Published in ThisDay Newspapers and titled “COVID-19 and Media Consumption Habit, What has Changed?,” the newsletters are a culmination of the sequence of information aimed at examining the potential impact of the pandemic on audience behaviour and media consumption in Nigeria.

It also contains thought starters and needed actions regarding adaptation of the definition of the new normal posed by the pandemic.

Against this backdrop, the Managing Director of the Agency, Nitinchandra Nandekar, said the firm has been monitoring changes in media consumption and adapting to innovative ways of connecting with the target audience, through data-led approaches to guide clients’ investments during the COVID-19 lockdown/post lockdown.

Nandekar avowed that while businesses, especially the marketing and media ecosystem waits for an end to this deadly disease which has dealt a hard blow on world economies, the journey to success will continue to be guided with key principles, including being ready for the day after.

The foremost media agency with presence in Nigeria, West, and Central Africa, posits that media consumption which is in favour of the TV continues to be stable with much attention on genres like news and entertainment, while businesses are now adopting a more creative and innovative form of operations with adaptation to the new normal.

Commending the media agency for these initiatives, the Chairman and Managing Director of Expand Global Industries Limited, Rajat Kapur, said as a global partner of Henkel for Media Investment Solutions, MediaReach OMD helps not only in the normal ways but regularly releases data-driven media intelligence information newsletters which ensure that Henkel is prepared to deal with the new normal characterised by the pandemic.

This, he said, contains the changing consumer habits, the higher need for hygiene-based products and the changing media landscape, all highlighted for a better clearer and stronger media investment leading to best in class equity development of Henkel’s brands.

In his remark, the President of the National Institute of Marketing of Nigeria (NIMN), Tony Agenmonmen, said the breakout of the pandemic has been a defining moment for the world.

He affirmed that the deadly disease came with uncertainty and fear because no one knows exactly what was going on, not even the experts, including the World Health Organization (WHO) which has been struggling a bit.

“A bewildered world therefore became anxious and hungry for news.

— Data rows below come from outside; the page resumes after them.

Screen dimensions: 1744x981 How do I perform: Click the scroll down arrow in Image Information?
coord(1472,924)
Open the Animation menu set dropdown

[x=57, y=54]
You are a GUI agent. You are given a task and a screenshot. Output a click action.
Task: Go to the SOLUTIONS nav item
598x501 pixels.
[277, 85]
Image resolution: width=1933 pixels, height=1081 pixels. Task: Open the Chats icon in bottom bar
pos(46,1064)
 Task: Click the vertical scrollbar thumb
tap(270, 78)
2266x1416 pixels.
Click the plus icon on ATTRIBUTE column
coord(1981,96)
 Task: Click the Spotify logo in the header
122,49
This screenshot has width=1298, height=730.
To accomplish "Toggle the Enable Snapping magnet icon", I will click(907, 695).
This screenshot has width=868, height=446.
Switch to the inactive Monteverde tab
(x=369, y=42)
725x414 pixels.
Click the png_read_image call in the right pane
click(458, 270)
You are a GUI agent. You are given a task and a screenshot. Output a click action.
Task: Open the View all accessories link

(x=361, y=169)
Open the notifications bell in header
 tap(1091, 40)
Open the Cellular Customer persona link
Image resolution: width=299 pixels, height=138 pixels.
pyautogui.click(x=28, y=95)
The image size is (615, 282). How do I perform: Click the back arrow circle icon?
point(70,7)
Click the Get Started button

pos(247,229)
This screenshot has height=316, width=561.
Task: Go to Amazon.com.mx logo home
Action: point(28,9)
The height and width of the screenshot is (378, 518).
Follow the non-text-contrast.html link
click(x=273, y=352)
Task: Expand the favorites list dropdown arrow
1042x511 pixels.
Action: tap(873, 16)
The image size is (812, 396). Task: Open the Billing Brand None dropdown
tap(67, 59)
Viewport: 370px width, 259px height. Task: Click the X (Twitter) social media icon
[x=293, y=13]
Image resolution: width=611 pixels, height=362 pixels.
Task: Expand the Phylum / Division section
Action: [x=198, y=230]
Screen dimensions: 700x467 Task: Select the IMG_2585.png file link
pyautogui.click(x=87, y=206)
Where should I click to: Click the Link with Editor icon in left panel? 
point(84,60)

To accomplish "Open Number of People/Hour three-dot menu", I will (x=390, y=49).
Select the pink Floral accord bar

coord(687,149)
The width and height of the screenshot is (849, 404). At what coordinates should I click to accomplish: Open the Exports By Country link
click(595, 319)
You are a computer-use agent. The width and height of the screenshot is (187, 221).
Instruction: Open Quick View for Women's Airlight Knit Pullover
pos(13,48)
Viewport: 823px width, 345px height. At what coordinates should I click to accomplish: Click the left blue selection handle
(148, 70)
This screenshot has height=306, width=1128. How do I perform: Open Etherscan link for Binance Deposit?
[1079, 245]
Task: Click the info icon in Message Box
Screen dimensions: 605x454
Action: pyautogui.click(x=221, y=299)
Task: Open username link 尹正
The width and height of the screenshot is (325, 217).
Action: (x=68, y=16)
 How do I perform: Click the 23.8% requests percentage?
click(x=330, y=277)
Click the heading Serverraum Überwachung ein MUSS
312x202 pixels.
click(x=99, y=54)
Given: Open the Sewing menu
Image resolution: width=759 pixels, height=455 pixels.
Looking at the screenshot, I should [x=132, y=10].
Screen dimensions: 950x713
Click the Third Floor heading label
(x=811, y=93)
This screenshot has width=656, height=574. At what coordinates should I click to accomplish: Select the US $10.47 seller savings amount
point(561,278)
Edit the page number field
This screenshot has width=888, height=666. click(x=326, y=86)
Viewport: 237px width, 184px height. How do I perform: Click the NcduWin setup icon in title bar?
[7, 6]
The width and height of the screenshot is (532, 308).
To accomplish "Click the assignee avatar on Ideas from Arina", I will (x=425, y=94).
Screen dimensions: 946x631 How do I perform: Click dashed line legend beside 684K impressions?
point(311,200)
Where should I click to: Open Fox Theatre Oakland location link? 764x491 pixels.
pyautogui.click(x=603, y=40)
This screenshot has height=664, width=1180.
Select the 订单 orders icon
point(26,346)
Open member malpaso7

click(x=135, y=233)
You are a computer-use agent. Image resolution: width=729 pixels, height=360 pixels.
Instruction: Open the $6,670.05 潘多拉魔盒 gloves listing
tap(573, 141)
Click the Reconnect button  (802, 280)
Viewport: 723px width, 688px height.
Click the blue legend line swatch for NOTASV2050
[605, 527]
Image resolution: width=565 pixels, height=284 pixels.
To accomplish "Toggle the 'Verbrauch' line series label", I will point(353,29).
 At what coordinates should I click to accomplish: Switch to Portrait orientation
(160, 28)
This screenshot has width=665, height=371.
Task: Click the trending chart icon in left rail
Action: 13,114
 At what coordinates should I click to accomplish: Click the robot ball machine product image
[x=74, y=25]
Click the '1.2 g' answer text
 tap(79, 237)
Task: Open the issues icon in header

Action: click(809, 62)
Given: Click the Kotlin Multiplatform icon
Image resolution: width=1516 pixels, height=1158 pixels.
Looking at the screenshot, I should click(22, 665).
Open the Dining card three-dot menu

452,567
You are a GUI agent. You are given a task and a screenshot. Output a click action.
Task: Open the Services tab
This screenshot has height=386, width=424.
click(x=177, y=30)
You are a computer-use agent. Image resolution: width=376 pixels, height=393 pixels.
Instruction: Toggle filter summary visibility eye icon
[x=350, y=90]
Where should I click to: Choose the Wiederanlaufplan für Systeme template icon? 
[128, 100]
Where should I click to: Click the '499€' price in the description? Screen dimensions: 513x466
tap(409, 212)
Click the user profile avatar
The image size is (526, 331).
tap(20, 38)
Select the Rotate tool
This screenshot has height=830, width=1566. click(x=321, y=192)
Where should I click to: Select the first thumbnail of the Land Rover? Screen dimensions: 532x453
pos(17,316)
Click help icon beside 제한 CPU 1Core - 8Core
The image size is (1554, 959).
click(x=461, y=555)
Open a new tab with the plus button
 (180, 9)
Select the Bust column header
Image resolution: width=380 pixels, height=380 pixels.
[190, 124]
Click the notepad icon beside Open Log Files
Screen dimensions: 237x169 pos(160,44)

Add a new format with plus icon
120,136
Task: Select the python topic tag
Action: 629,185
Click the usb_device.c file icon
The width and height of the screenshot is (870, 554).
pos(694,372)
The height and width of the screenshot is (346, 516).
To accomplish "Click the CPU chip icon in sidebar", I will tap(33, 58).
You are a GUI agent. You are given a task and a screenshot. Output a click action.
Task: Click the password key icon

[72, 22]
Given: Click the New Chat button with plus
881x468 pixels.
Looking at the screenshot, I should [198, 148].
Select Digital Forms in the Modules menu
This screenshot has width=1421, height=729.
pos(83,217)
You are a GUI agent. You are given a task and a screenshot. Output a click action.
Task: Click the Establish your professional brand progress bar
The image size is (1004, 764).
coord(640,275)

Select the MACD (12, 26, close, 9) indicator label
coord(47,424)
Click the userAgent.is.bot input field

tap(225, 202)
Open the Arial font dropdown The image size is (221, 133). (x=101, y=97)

And with the lockdowns in almost all parts of the world, consumers were hungry for information. They tried to stay connected to all the news about the pandemic and social media was the greatest beneficiary,” he said.

Agenmonmen continued “It helped that some brands understood this and were able to help in providing the information in ways that were not seen as exploiting the fears and worries of consumers. Six months down the line, it appears that the world has come to accept that we will have to live with it for an indeterminate while. The fears remain.”

On the importance of data to investment, the NIMN President remarked that without it, organisations cannot plan their daily activities properly. “Data is life, it is very critical in running your day-to-day investment. If you have the right data, then you are on the right path to success,” he avowed.